A 76-year-old patient (logistic EuroSCORE 42.7%) was referred for severe aortic regurgitation (AR) secondary to non-calcific degeneration of a 27 mm stentless prosthesis (Appendix Figure 1). TAVI was performed with a transfemoral inflatable, non-metallic, repositionable and fully retrievable valve (25 mm Direct Flow®; Direct Flow Medical Inc., Santa Rosa, CA, USA) (Figure 1A).
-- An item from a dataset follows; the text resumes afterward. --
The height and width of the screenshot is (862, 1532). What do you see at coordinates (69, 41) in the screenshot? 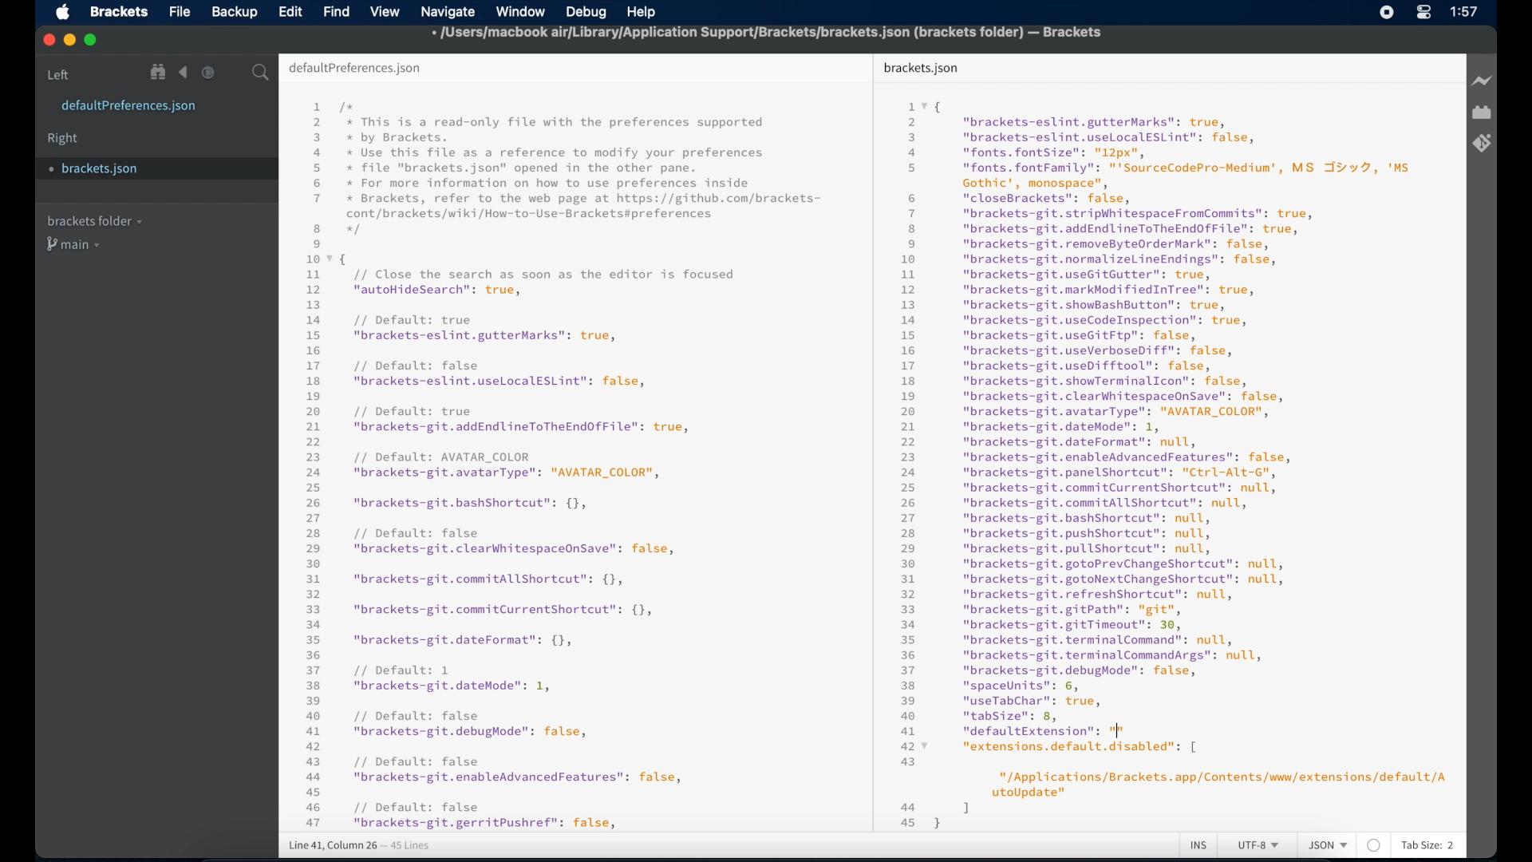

With the unsheathed valve in the left ventricle, the rings were inflated at 4 atm (“low pressure technique”). Once the valve was parallel to the aortic valve annulus, the upper ring was deflated. The system’s inner catheter was advanced (black arrow, Figure 1B) in order to shorten the wire’s length and control pulling forces. An “inner curve technique” was adopted by pulling the valve wire closer to the inner aortic curve, to reach annular contact in the “hinge point” (star, Figure 1B). The outer curve wire was then pulled to achieve full circumferential contact with the stentless valve annulus (Figure 1B). The valve was inflated to 12 atm (Figure 1C). Aortography confirmed no aortic regurgitation (Appendix Figure 2).
Figure 1. Direct Flow Medical Transcatheter Aortic Valve System. A) The Direct Flow Medical prosthesis. B) Valve positioning phases. Dashed straight and curved lines represent the “closing door” movement (see text for explanation). C) Final valve position.
In conclusion, the Direct Flow® intrinsic features might render this technology a valuable tool to treat pure AR.
Conflict of interest statement
S. Kische and H. Ince are Direct Flow proctors. The other authors have no conflicts of interest to declare.
Appendix
Appendix Figure 1. Preoperative echocardiography showing severe aortic regurgitation of a previously implanted stentless aortic valve (white solid arrow).
Appendix Figure 2. Aortography confirming no residual aortic regurgitation and patency of left main coronary artery (LCA) and saphenous vein graft to the right coronary artery (SVG-RCA).